The other test is a blood test. EPO injections produce high quantities of immature RBC’s in the blood, but again this can be over come by knowing how long it takes the immature cells to mature and stopping the injections enough in advance of the competition.
The way around this is obviously random testing out with the events, but this is not always viable.
What is the rationale that leads people to take it?
Athletes use erythropoietin to stimulate erythropoiesis, Until now, detection was a problem because erythropoietin is normally found in urine, and blood-sample analyses indicate only that erythropoiesis had been stimulated, not that drug use is to blame. EPO regulates erythropoiesis, keeping the packed-cell volume within a narrow range. Muscles of elite athletes need a lot of oxygen. A higher packed-cell volume can be achieved by injecting EPO. A higher packed-cell volume increases delivery of oxygen to tissues and enhances performance during competitions that require stamina, such as long-distance cycling and cross-country skiing.
Theoretically, a person could continue indefinitely to increase his/her work rate and remain in an aerobic state as long as the blood can continue to supply sufficient oxygen to the increasingly worked muscles.
A greater blood volume increases the amount of blood returning to the heart and therefore will allow a greater amount to be pumped out each heart beat, allowing the heart to pump more blood without increasing the heart rate. This is known as the Frank-Starling mechanism.
Red blood cells are an important acid buffer as well. With more blood cells you should be able to buffer more lactic acid. This means that EPO use may boost both the aerobic and anaerobic energy systems.
With EPO use, you could raise your haematocrit to about 55%, thereby increasing your blood’s haemoglobin content to 17.7 grams per 100 ml.
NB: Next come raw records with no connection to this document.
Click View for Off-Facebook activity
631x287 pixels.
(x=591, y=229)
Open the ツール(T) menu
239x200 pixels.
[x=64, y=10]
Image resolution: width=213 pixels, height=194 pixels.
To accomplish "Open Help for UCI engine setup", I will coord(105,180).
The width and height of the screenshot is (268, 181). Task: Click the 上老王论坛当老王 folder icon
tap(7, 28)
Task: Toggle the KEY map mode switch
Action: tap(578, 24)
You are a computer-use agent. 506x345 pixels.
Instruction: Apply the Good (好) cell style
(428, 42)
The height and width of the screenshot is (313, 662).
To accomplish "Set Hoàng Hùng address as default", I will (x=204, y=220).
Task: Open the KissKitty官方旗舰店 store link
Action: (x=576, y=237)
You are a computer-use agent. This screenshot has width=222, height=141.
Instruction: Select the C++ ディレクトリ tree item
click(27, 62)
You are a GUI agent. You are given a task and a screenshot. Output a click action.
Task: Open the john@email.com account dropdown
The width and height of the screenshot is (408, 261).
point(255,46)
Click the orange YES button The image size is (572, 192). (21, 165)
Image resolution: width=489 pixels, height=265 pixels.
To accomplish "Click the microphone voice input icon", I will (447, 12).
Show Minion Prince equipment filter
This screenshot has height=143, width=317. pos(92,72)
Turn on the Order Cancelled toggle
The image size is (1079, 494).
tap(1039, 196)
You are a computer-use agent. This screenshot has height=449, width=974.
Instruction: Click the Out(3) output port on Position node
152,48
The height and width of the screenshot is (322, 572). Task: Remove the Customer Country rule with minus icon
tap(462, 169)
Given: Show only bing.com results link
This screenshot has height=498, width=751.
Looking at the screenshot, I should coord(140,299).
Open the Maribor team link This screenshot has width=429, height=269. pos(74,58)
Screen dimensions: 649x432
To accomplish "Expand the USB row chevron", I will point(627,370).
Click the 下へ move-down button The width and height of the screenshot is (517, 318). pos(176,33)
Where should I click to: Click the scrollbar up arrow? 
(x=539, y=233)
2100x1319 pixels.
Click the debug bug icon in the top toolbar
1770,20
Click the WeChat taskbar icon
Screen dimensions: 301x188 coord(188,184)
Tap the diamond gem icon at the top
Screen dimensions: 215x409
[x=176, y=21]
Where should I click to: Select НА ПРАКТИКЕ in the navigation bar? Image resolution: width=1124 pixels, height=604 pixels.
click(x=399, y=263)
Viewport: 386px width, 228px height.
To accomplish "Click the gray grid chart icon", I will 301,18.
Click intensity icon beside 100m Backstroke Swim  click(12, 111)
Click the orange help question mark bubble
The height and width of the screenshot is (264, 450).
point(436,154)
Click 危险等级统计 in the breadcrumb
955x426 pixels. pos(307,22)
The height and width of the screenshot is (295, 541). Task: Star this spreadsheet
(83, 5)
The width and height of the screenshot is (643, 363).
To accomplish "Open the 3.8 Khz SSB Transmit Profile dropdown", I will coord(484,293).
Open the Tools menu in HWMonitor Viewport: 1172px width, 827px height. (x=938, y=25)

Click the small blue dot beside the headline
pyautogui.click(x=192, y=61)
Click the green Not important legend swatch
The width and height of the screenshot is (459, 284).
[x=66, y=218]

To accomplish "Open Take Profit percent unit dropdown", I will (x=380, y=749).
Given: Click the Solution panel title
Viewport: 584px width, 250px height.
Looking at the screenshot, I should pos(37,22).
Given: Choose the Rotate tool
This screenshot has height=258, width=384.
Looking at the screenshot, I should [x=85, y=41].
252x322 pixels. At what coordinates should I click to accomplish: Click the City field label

Compare this to a normal haematocrit of about 45% and a haemoglobin content of 15 grams per 100ml, an 18% increase. This would mean a delivery of an additional 3.6 ml of oxygen per 100 ml of blood to active muscle – a serious advantage!
What advice would you give to someone who asked you if they should take it?
DON’T TAKE IT!!
Erythropoietin use in fit young adults could have severe consequences. By boosting haematocrit levels above 50%, they are replicating polycythaemia, a disease that makes blood viscous. The athlete may go into cardiac arrest, have a pulmonary embolism, develop clots in any small vessel in the body, and experience seizures with hypertensive encephalopathy (inflammation of the brain causing disorientation, drowsiness, delirium, and possibly coma) that could be fatal.
One of the greatest risks is the combined use of EPO and steroids. If both drugs were used simultaneously, a stacking effect would occur, but it is more serious than that. When administering testosterone and erythropoietin in combination, it was found that the increase in erythropoiesis was much greater than the additive effect of both agents
Steps to reduce the risks may be to create a hyperhydrated state within the body and thus “diluting” the blood, or to take aspirin, intravenous heparin, vitamin E, and fatty fish oil to reduce clotting factors and allow RBCs to be more flexible and malleable. However, these proposed preventative measures have not been proven to work with EPO and such activities are discouraged.
Clearly EPO use can boost performance but the risk to the user is just too great. Any method that can safely dissuade athletes away from this hazardous avenue of performance enhancement should be considered.
J. J. M. Marx. The Lancet, Issue: August 8, 1998
Birchard K. Why doctors should worry about doping in sport. Lancet 1998; 352: 42.